Where a collective agreement applies, valid pre-existing averaging agreements will remain valid until a subsequent collective agreement comes into operation. If a subsequent collective agreement has not come into operation one year after the existing collective agreement expires, the agreement will expire at the end of that year. For example, if a collective agreement that was in force on September 4, 2001, expired January 31, 2002, and no subsequent collective agreement came into force on or before January 31, 2003, the averaging agreement would have ceased to be valid on January 31, 2003.

Transition: Application for approval before commencement – s. 22(5.1)

This is a transitional provision. Pursuant to s. 22.1(19), employers can apply for approval of averaging agreements on or after December 9, 2004, the day the Employment Standards Amendment Act (Hours of Work and Other Matters), 2004 received Royal Assent, even though the amendments that require approvals for averaging agreements do not come into force until March 1, 2005. Applications are permitted prior to March 1, 2005 in order to facilitate a seamless transition between the old rules and the new rules.
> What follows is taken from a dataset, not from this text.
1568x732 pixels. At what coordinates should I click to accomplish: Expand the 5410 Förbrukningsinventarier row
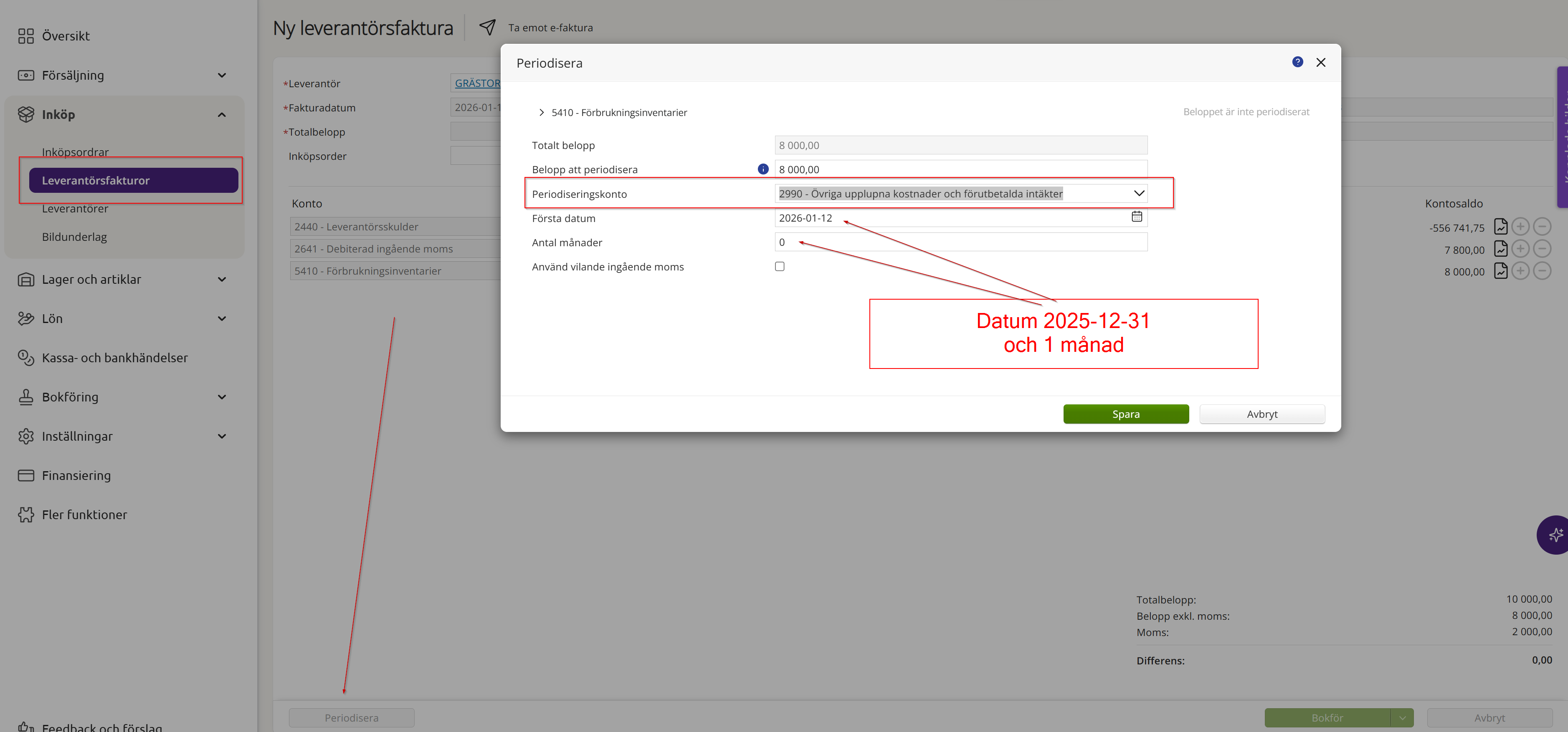(x=541, y=113)
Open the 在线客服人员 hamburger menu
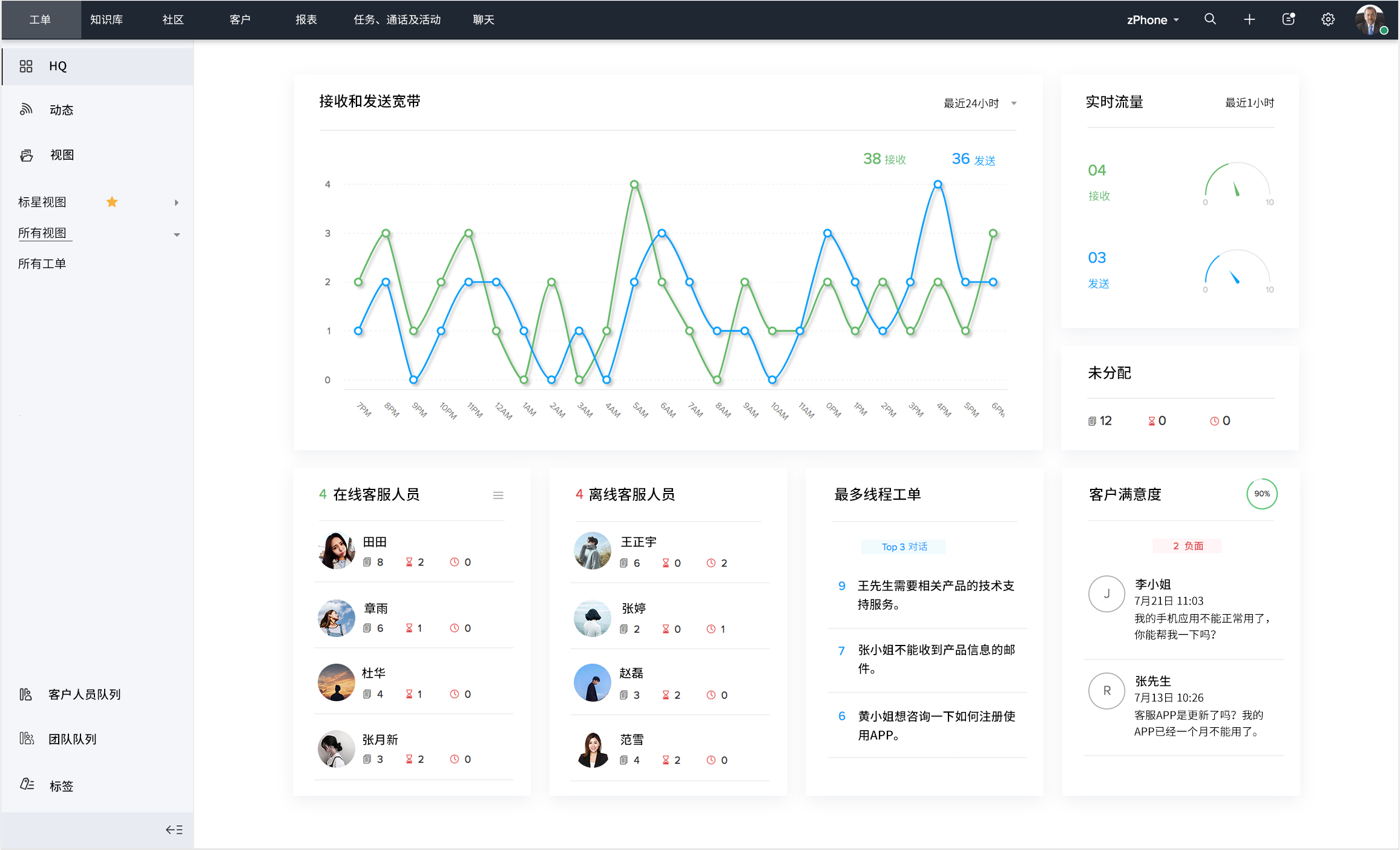 pos(498,495)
Section 22(2.1) permits, in certain circumstances, an employer to average an employee’s hours of work for the purposes of determining any overtime pay entitlements (but only over a maximum period of two weeks) if the employer has not received either an approval or a notice of refusal of an averaging application within 30 days of the date the application was served. By virtue of s. 22(5.1), where an employer applies for an averaging approval prior to March 1, 2005, the 30-day wait period will expire on March 1, 2005 at the earliest.

For example, an employee agreed in writing to average hours of work over two-week periods for a period of two years back in July 2003. The employer served an application for an averaging approval on the Director on January 15, 2005. As of March 1, 2005, the Director had not issued either an approval or a notice of refusal of the application. This employer:

  • Was permitted to average the employee’s hours of work over two-week periods until February 28, 2005 pursuant to the provisions that were in force until that date; and
  • Is permitted to average the employee’s hours of work over two-week periods as of March 1, 2005 pursuant to the pending approval rules of s. 22(2.1), assuming all of the conditions in s. 22(2.1) are met by the employer.
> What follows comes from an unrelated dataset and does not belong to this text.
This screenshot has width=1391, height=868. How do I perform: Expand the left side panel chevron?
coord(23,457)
Agreement irrevocable – s. 22(6)

The ESA 2000 introduced this provision to ensure that once an averaging agreement is made, it cannot be unilaterally cancelled or revoked by the employer, the employee or their agents. Averaging agreements can only be revoked by the parties if the employer and the employee agree to do so in writing, in accordance with ESA Part 1, s. 1(3). The purpose of this provision is to provide the parties with a degree of certainty.

Note, however, that the Director has the authority to revoke an approval — see ESA Part VIII, s. 22.1.
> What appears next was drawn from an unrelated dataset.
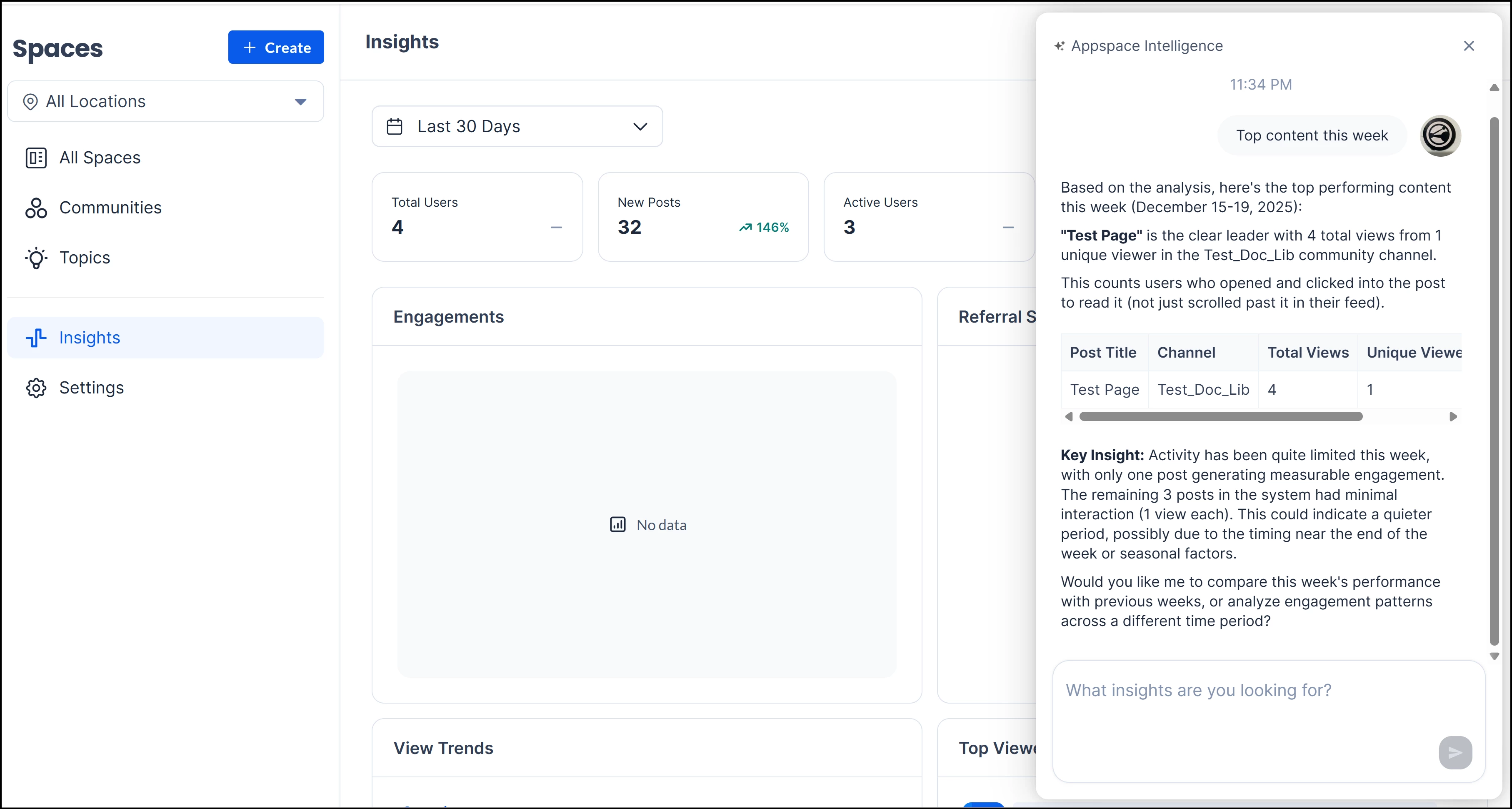Click the Appspace Intelligence sparkle icon

tap(1060, 46)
Time off in lieu – s. 22(7)

The provision permits an employer and an employee to agree, in writing, that the employee be compensated for some or all overtime hours by receiving one and one-half hours of paid time off work for each hour worked in excess of 44 (or other applicable threshold) instead of receiving overtime pay if the following criteria are met:

  1. The employee and the employer agree, in writing to compensate the employee with paid time off at a rate of 1.5 hours off work for every hour of overtime worked, rather than pay the employee overtime pay; and
  2. The paid time off work is taken within three months of the work week in which the overtime was earned or, with the employee’s written agreement within 12 months of that work week.

Please see ESA Part I, s. 1(3) and (3.1) for a more detailed discussion.

Because the subsection states that the employee is to be compensated for overtime hours with one and one-half hours of paid time off work for each hour of overtime worked instead of overtime pay, it is the Program’s position that the employee is entitled to the time off at the rate they are currently earning as opposed to the rate they were earning when the overtime was worked. Note however, that if employment ends before the time off can be taken, the employer will be required to pay overtime pay based on the rate they were earning when the overtime was worked. See the discussion in s. 22(8) below.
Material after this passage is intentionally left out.